Measuring CPU time instead of Wall clock time to reduce timeouts

Would it make sense, and be possible, for CG to measure our AI’s computation time in CPU time instead of wall clock time? The Fall2020 contest had quite a lot of timeouts, even in AIs limiting themselves to 30ms of wall clock time.
Sometimes, these timeouts are the programmer’s own fault. For exemple, the AI may spend a long time in destructors when exiting a function. But it seems that CG had some blame for the timeouts. I, for example, saw turns where my AI performed 200 simulations in 50ms and I am pretty sure I was avoiding all mallocs and map re-hashes.
I have to suspect that something is sometimes not giving our AIs CPU time server-side, and timing us by CPU time would solve this issue.
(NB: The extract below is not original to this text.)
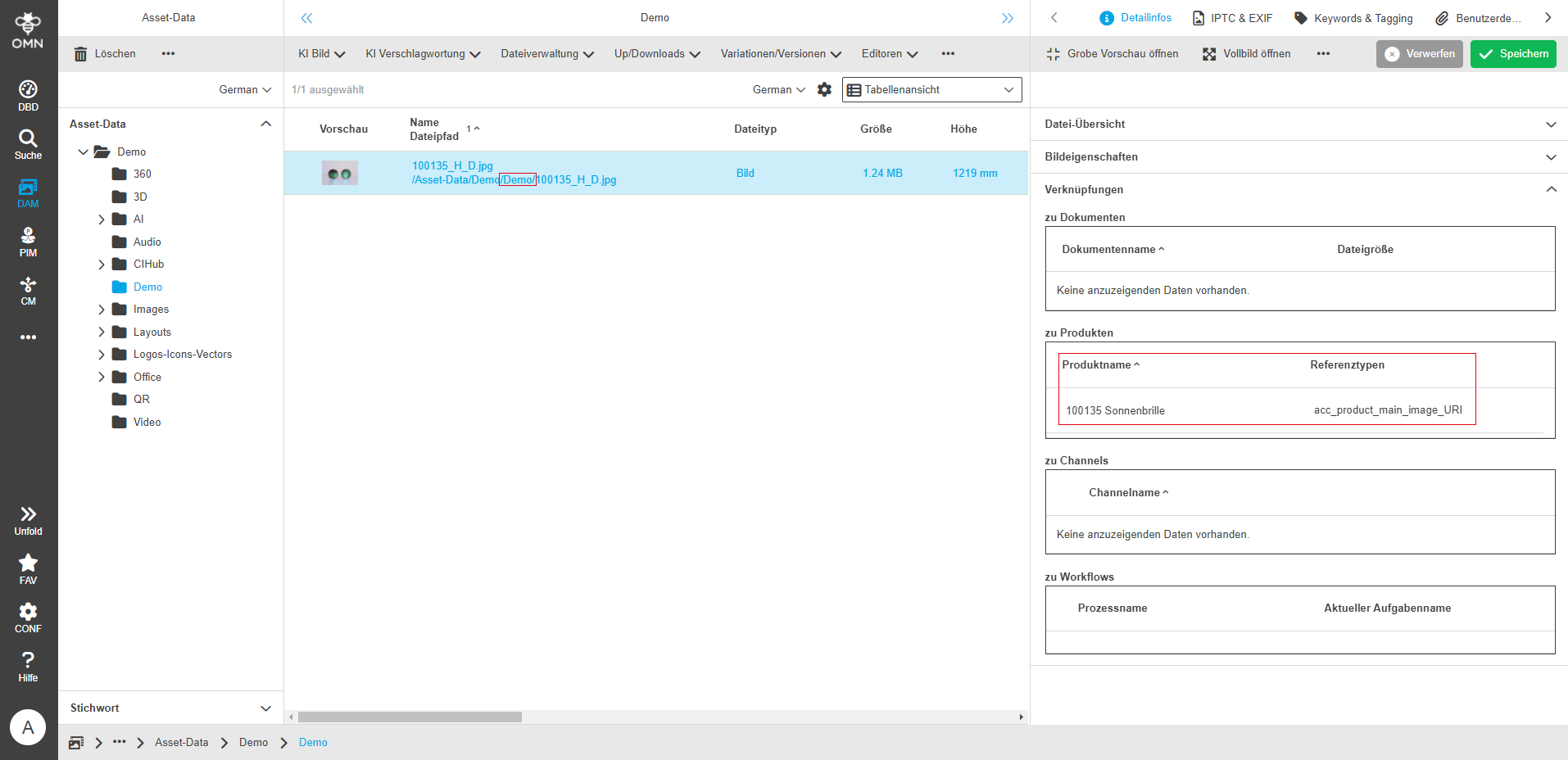The height and width of the screenshot is (760, 1568).
Task: Click the horizontal scrollbar of the table
Action: [410, 717]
If CG were to make this change, it would not break existing bots because existing bots are timing themselves by wall clock time<= CPU time.
If CG were to make this change, it would probably not significantly affect their server costs because for most turns, wall clock should be very close to CPU time.

Open questions, others may feel free to chime in on:

  1. Do you think this would indeed reduce timeouts in the arena?
  2. Is it possible to implement this on CG side?

On question 2, I vaguely remember CG doing this back in Tron days because people were threading to get more CPU time in the same wall clock time.

4 Likes

Like we already discussed, I’m not sure this the only issue.

Some players tested with a simple C++ code doing only the same thing at each turn (and outputing WAIT at each turn). It revealed that sometime, just doing this takes 20ms (according to wall clock time).

So, from my point of view, switching everyone to CPU time before fixing this 20ms “hiccup” will only make games longer to compute. And CG has already a hard time to have fast submits during a contest …

But, i’m not sure you can have a difference of 20ms between wall clock and CPU time in such a short time (50ms). So I think there’s other issues.

1 Like

I’m mostly in favor. I do see the caveat that CPU time is less available across the language spectrum, though.

It’s possible it could help reducing the timeouts in the arena. But it’s far from certain since even CG themselves do not know the root cause of the timeouts (or hiccups as I prefer calling that specific issue, random spikes of 10-20ms lag for no reason even in C++). If they happen while the bot’s process is scheduled, it could very well still count towards the bot’s CPU time and not change anything. But we could validate that by running @blasterpoard’s test again with measuring CPU time.

But overall I would be in favor of this change, as it only brings upsides (more stability!) with the only downside of being more complicated to explain to most people. And as JBM rightly pointed out, maybe more difficult to get a hold of in some languages.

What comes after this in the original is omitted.